Bigquery | Prakash

In this section, we provide guides and references to use the Bigquery connector.

Step 1 –: Create New Service

Create New Service to click on + ADD.
The first step is to ingest the metadata from your sources. To do that, you first need to create a Service connection first.
This Service will be the bridge between Prakash and your source system.
The Add New service form should look something like this

Step 2 –: Select Bigquery Service Type

Select Bigquery as the Service type and click NEXT.

Step 3 –: Name and Describe Your Service

Provide a name and description for your Service.

Service Name:- Prakash uniquely identifies Services by their Service Name. Provide a name that distinguishes your deployment from other Services, including the other Bigquery Services that you might be ingesting metadata from.

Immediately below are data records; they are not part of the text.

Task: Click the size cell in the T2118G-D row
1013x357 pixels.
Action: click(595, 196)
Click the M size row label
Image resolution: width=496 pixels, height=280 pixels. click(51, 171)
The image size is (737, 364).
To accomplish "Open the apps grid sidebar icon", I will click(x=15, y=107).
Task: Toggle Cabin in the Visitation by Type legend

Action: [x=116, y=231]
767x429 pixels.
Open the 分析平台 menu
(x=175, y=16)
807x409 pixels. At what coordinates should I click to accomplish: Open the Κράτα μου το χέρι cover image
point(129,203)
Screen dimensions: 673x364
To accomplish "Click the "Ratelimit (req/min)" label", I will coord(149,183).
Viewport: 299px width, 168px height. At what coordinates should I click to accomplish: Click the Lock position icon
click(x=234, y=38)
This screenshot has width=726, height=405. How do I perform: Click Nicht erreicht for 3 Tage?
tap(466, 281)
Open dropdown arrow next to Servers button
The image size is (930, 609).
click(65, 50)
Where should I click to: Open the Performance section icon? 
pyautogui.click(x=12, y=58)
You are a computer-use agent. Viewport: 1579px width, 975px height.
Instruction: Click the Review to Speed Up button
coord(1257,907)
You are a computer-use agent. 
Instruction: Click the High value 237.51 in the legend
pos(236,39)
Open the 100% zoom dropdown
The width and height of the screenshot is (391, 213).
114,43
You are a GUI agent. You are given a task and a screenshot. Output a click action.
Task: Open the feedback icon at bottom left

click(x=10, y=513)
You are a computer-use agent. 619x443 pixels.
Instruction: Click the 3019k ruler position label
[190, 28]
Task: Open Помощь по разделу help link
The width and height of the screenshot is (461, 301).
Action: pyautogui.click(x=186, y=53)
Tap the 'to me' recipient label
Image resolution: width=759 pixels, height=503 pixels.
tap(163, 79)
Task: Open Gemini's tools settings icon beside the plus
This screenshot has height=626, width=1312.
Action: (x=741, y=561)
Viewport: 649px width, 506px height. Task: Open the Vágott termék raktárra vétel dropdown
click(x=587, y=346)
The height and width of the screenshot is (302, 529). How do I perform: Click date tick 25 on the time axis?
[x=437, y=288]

Note that when the name is set, it cannot be change

Step 4 –: Configure The Service Connection

in this step, we will configure the connection settings required for Bigquery
Please follow the instructions below to properly configure the Service to read from your sources. You will also find helper documentation on the right-hand side panel in the UI.

Connection Details :-

hostPort:-BigQuery APIs URL.

credentials:- You can authenticate with your bigquery instance using either GCP Credentials Path where you can specify the file path of the service account key or you can pass the values directly by choosing the GCP Credentials Values from the service account key file. gcpConfig:-

Passing the raw credential values provided by BigQuery. This requires us to provide the following information, all provided by BigQuery:
type:- Credentials Type is the type of the account, for a service account the value of this field is service_account. To fetch this key, look for the value associated with the type key in the service account key file.
projectId:- A project ID is a unique string used to differentiate your project from all others in Google Cloud. To fetch this key, look for the value associated with the project_id key in the service account key file. You can also pass multiple project id to ingest metadata from different BigQuery projects into one service.
privateKeyId:- This is a unique identifier for the private key associated with the service account. To fetch this key, look for the value associated with the private_key_id key in the service account file
privateKey:- This is the private key associated with the service account that is used to authenticate and authorize access to BigQuery. To fetch this key, look for the value associated with the private_key key in the service account file
clientEmail:- This is the email address associated with the service account. To fetch this key, look for the value associated with the client_email key in the service account key file.
clientId:- This is a unique identifier for the service account. To fetch this key, look for the value associated with the client_id key in the service account key file
authUri:- This is the URI for the authorization server. To fetch this key, look for the value associated with the auth_uri key in the service account key file.
tokenUri:- The Google Cloud Token URI is a specific endpoint used to obtain an OAuth 2.0 access token from the Google Cloud IAM service. This token allows you to authenticate and access various Google Cloud resources and APIs that require authorization. To fetch this key, look for the value associated with the token_uri key in the service account credentials file.
authProviderX509CertUrl:-This is the URL of the certificate that verifies the authenticity of the authorization server. To fetch this key, look for the value associated with the auth_provider_x509_cert_url key in the service account key file.
clientX509CertUrl:- This is the URL of the certificate that verifies the authenticity of the service account. To fetch this key, look for the value associated with the client_x509_cert_url key in the service account key file.
Taxonomy Project ID (Optional):- Bigquery uses taxonomies to create hierarchical groups of policy tags. To apply access controls to BigQuery columns, tag the columns with policy tags
Taxonomy Location (Optional):- Bigquery uses taxonomies to create hierarchical groups of policy tags. To apply access controls to BigQuery columns, tag the columns with policy tags.
Usage Location (Optional): Location used to query INFORMATION_SCHEMA.JOBS_BY_PROJECT to fetch usage data. You can pass multi-regions, such as us or eu, or your specific region such as us-east1. Australia and Asia multi-regions are not yet supported.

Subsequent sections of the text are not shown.